The niece was an orphan of an officer who had fallen in the wars. She had been educated in a convent, and had recently been transferred from her sacred asylum to the immediate guardianship of her aunt, under whose overshadowing care she vegetated in obscurity, like an opening rose blooming beneath a brier. Nor indeed is this comparison entirely accidental; for, to tell the truth, her fresh and dawning beauty had caught the public eye, even in her seclusion, and, with that poetical turn common to the people of Andalusia, the peasantry of the neighborhood had given her the appellation of “the Rose of the Alhambra.”

The wary aunt continued to keep a faithful watch over her tempting little niece as long as the court continued at Granada, and flattered herself that her vigilance had been successful. It is true the good lady was now and then discomposed by the tinkling of guitars and chanting of love-ditties from the moonlit groves beneath the tower; but she would exhort her niece to shut her ears against such idle minstrelsy, assuring her that it was one of the arts of the opposite sex, by which simple maids were often lured to their undoing. Alas! what chance with a simple maid has a dry lecture against a moonlight serenade?

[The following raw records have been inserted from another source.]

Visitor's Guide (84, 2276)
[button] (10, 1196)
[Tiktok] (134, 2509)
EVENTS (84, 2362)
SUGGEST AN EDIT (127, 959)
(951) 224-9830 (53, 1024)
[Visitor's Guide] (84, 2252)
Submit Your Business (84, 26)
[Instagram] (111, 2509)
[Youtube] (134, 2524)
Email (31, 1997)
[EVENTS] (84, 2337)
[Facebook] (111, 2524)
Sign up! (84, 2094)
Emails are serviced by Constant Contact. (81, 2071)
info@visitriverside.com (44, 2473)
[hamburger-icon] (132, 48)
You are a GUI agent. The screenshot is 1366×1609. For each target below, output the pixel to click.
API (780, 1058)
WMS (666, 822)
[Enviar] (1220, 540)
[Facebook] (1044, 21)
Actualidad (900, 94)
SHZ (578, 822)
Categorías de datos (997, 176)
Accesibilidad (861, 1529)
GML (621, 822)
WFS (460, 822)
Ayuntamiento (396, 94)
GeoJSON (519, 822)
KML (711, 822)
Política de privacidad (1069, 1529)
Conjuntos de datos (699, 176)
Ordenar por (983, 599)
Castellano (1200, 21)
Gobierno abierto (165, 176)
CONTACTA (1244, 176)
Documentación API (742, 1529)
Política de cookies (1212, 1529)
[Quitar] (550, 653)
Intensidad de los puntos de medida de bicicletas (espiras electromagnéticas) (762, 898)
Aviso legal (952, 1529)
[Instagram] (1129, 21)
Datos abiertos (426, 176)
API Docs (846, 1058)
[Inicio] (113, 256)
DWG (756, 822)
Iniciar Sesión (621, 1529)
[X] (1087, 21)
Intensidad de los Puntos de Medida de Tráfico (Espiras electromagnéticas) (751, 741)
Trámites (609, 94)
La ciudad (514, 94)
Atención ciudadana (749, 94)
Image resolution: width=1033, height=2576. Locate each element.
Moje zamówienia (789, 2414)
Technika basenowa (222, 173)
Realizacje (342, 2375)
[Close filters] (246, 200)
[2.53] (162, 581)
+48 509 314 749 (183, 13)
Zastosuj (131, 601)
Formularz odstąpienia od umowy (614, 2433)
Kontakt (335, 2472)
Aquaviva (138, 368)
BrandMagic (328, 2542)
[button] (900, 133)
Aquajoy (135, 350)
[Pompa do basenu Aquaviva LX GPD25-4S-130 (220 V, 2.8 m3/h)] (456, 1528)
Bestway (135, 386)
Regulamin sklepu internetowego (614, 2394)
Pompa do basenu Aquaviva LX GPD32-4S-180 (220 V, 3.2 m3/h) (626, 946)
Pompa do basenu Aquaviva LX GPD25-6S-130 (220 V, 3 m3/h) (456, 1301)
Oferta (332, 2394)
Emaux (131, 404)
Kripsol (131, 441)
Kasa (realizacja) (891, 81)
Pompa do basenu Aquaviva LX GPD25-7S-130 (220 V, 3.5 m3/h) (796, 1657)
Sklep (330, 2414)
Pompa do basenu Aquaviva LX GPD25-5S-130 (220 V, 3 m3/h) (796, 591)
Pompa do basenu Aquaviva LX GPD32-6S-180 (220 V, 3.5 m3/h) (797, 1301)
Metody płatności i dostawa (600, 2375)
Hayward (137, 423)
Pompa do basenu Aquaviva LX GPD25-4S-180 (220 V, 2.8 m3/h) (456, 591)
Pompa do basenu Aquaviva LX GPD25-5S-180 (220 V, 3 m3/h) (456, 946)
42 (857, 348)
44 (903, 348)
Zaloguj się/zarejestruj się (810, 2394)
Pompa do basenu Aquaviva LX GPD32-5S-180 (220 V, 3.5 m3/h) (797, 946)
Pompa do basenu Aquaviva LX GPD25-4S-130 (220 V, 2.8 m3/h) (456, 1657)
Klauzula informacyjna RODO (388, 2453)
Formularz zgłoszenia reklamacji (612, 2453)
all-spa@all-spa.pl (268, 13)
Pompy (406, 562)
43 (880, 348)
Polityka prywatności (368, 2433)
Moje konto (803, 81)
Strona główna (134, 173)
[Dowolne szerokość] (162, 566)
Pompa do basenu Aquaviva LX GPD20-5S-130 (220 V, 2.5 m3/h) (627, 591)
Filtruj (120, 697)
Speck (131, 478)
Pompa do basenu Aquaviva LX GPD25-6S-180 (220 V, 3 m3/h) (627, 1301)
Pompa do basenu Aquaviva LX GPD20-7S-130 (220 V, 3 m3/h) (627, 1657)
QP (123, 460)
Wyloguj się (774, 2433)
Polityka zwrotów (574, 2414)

At length King Philip cut short his sojourn at Granada, and suddenly departed with all his train. The vigilant Fredegonda watched the royal pageant as it issued forth from the Gate of Justice, and descended the great avenue leading to the city. When the last banner disappeared from her sight, she returned exulting to her tower, for all her cares were over. To her surprise, a light Arabian steed pawed the ground at the wicket-gate of the garden;—to her horror, she saw through the thickets of roses a youth in gayly embroidered dress, at the feet of her niece. At the sound of her footsteps he gave a tender adieu, bounded lightly over the barrier of reeds and myrtles, sprang upon his horse, and was out of sight in an instant.

The tender Jacinta, in the agony of her grief, lost all thought of her aunt’s displeasure. Throwing herself into her arms, she broke forth into sobs and tears.

“Ay de mi!” cried she; “he’s gone!—he’s gone!—he’s gone! and I shall never see him more!”

“Gone!—who is gone?—what youth is that I saw at your feet?”

“A queen’s page, aunt, who came to bid me farewell.”

“A queen’s page, child!” echoed the vigilant Fredegonda, faintly, “and when did you become acquainted with the queen’s page?”

“The morning that the ger-falcon came into the tower. It was the queen’s ger-falcon, and he came in pursuit of it.”

“Ah silly, silly girl! know that there are no ger-falcons half so dangerous as these young prankling pages, and it is precisely such simple birds as thee that they pounce upon.”